Setiap datang ke tempat Bujang Sembilan, istri serta putra datuk Limbatang yang bernama giran pun turut serta. Para lelaki bekerja di ladang, sementara yang perempuan memasak dan berbenah di rumah. Seiring berjalannya waktu, kemampuan Bujang Sembilan menggarap sawah semakin baik dan membawa hasil yang melimpah. Sementara Siti Rasani juga tumbuh menjadi remaja putri yang cantik dan baik budi. Tanpa di duga, karena kerap bertemu tumbuhlah rasa cinta antara Siti Rasani dan Giran. Setelah memberanikan diri berbicara di depan keluarga, hubungan mereka disetujui oleh kedua keluarga. Hubungan mereka berlangsung baik hingga pada perayaan panen raya, Kukuban dan gibran berhadapan dalam sebuah pertunjukan adu ketangkasan dalam bersilat. Giranyang menangkis serangan membuat kaki Kukuban patah, sehingga si sulung merasa dipermalukan.

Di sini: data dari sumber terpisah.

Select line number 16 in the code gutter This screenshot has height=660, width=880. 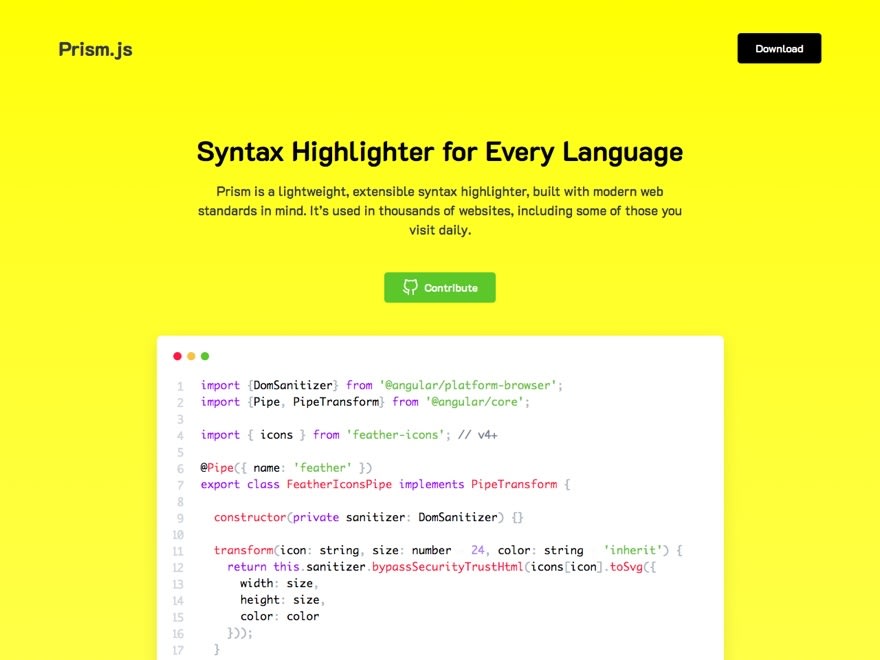[x=178, y=633]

Sejak saat itu Kukuban menyimpan dendam, sehingga pada suatu hari Datuk Limbatang datang untuk menyampaikan niat Giran meminang Siti Rasani. Kukuban menolak dengan tegas dengan maksud masih merasa dendam pada Giran. Hal itu membuat Siti Rasani dan Giransedih, dan memutuskan untuk berdiskusi di pinggir sungai untuk mencari jalan keluar agar mereka bisa menikah. sayangnya setelah berdiskusi panjang mereka tidak bisa menemukan jalan keluar dan pada akhirnya Siti Rasani memutuskan untuk pulang. Baru akan beranjak sebuah tanaman berduri merobek sarung yang ia kenakan, pahanya pun terluka. Sontak Girab segera mencari tanaman obat untuk mengobati kaki Siti Rasani.

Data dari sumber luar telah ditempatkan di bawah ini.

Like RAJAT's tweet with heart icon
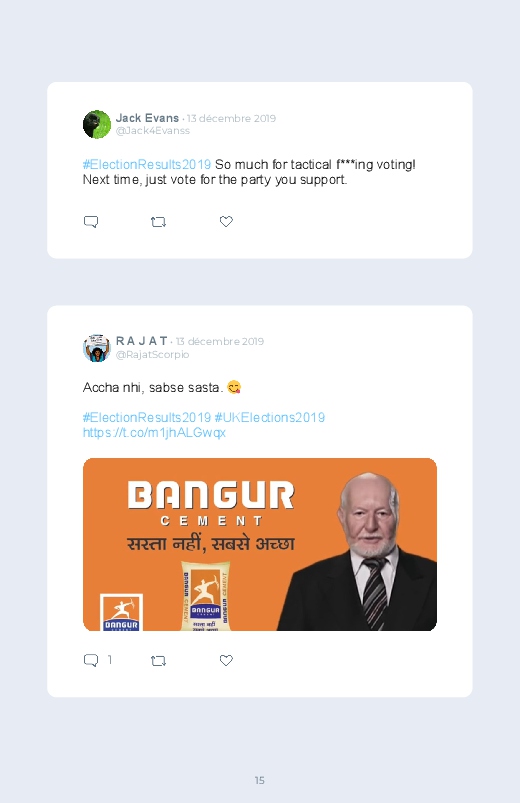This screenshot has width=520, height=803. click(226, 660)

Tiba tiba Bujang sembilan datang bersama warga dan dengan penuh amarah menuduh mereka melakukan hal yang tidak pantas. Sidang adat pun dilakukan untuk menentukan nasib Giran dan Siti, namun Bujang Sembilan terus memojokan keduanya. Pembelaan Siti Rasani maupun Giran tidak di dengar dan hukuman pun akhirnya jatuh dengan alasan supaya kampung mereka terhindar dari malapetaka. Keduanya di bawa ke kawah Gunung Tinjau, hukumannya yang telah diputuskan adalah Siti dan Giran harus di buang ke dalam kawah. Sebelum dibuang, Giran berdoa meminta keadilan kepada Tuhan, agar jika tidak melakukan kesalahan, ia meminta aga Gunung Tinjau Meletus dan Bujang Sembilan mendapat kutukan.

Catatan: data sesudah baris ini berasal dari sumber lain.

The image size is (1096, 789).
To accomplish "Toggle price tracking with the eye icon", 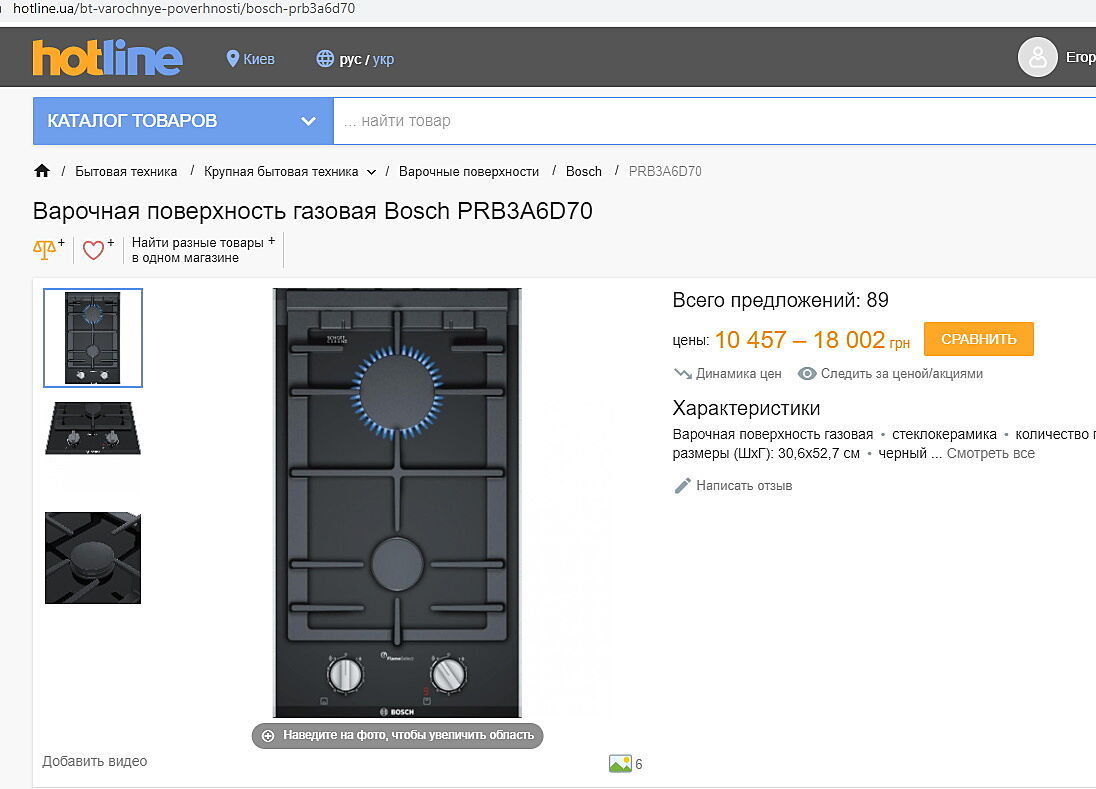I will (807, 374).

Benar saja, setelah keduanya di buang ke dalam kawah, gunung itu pun meletus dan mengeluarkan lahar yang membinasakan semua orang tanpa ada yang selamat. Bekas letusan itu menjadi sebuah cekungan yang terisi air dan menjadi sebuah danau yang indah. Sementara Bujang Sembilan mendapat kutukan, mereka pun berubah menjadi ikan dan hidup di dana yang kini dikenal sebagai Danau Maninjau.